Boat Man circles the downtown
library, and he loves anything to do with boats. He's kind of loud, but let him talk about reefing sails or a boat
in a movie or anything whatsoever to do with boats, and he will do so, happily,
for hours. He sings a mean sea chanty.
Stan traipsed in one Saturday,
announcing, "Hold all my calls, and if anyone comes looking for me, tell
them I'm not here!" He spread
numerous papers, lunch sacks, and items of clothing across a back table.

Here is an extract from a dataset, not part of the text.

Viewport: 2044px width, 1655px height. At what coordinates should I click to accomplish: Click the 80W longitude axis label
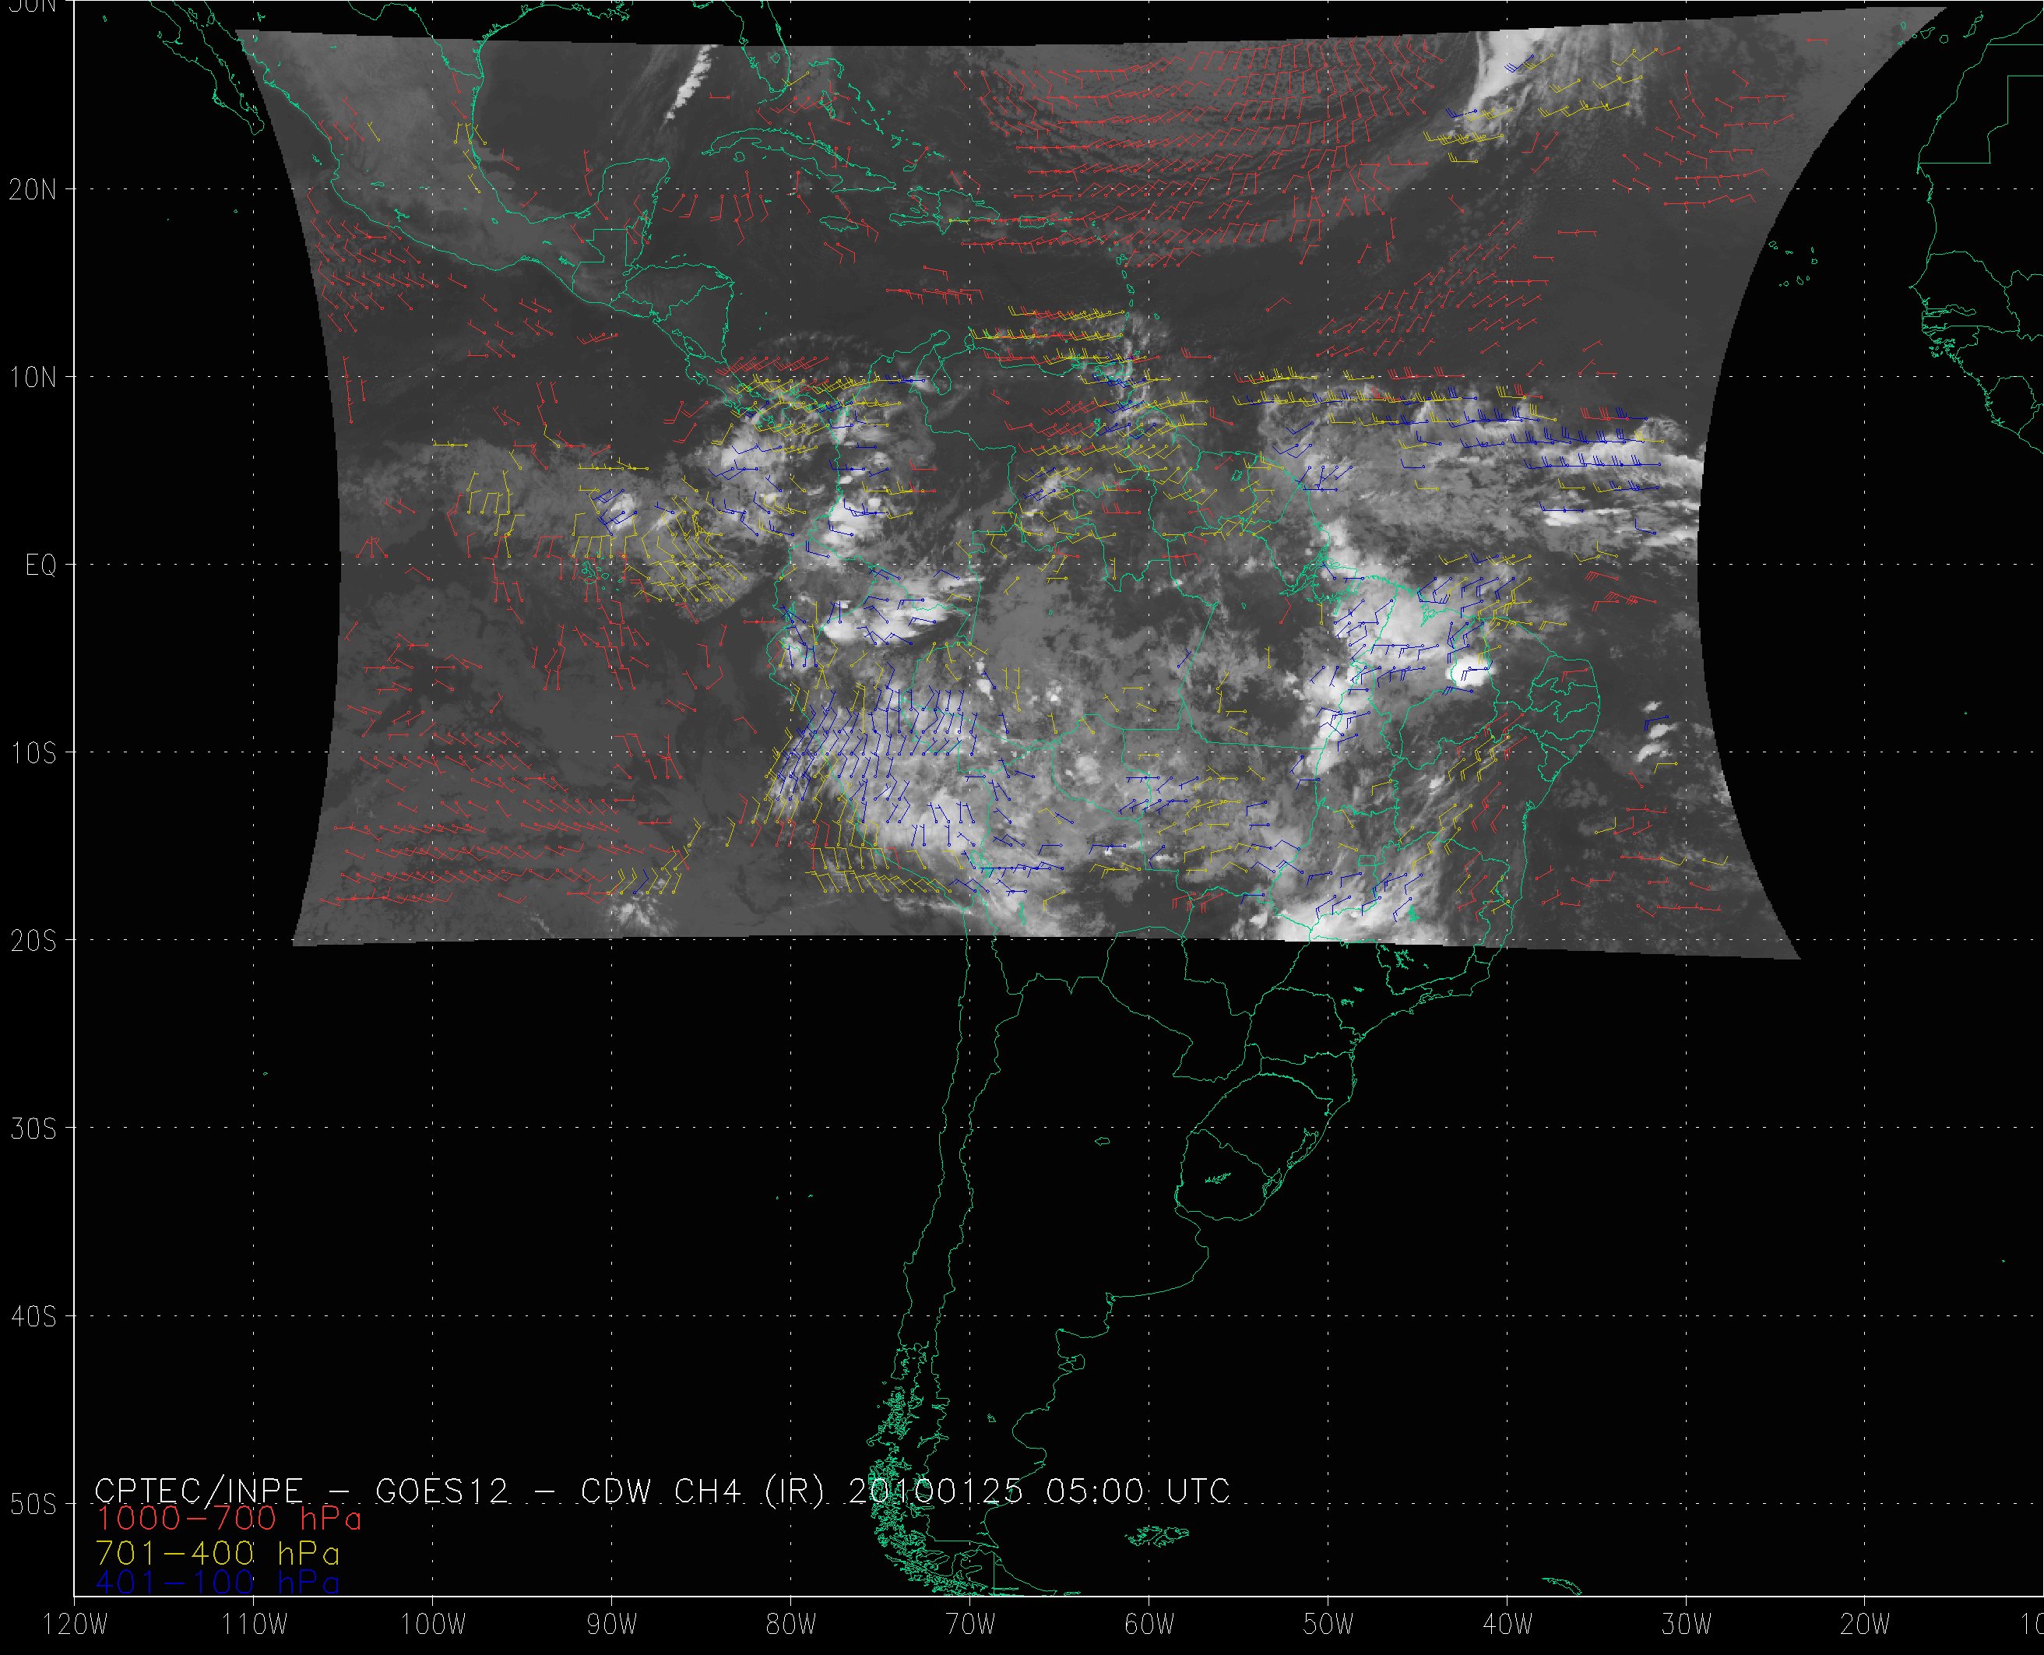point(791,1624)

An elderly lady came in and affably
asked me, "Are you in school?"
"No," I said. "I graduated."
"Degree in library
sciences?" she said.
"No, sociolinguistics," I
said.
A moment of silence. "And what do you do with that?"
she said.
"I work in the library."
After she left, Stan sidled up and
said, in a stage whisper, "I'm sorry for eavesdropping, but did I hear you
say you were interested in hermeneutics?"
"No," I said,
blinking. "Sociolinguistics."
"Hermeneutics is the study of
language!" he boomed.
"That’s linguistics."
"Then what's
hermeneutics?" he asked, and I shrugged. "I'll look it up for you," he announced.
I was on dictionary.com before he
was, and let him and everyone else know that it was the study of Biblical
letters and translation.
"I'm sorry for using the wrong
word!" Stan all-but-shouted.
"It's okay," I hastily
explained. "People use the wrong
word all the time.”
Stan left later because he received
a call that, as far as I could tell, informed him that his neighbor's dog had
killed his mother. I am fairly certain
that this did not happen, because it would have been on the news.
The library would be dull without
them, and besides: free to the people means all the people. Even Baby Lady.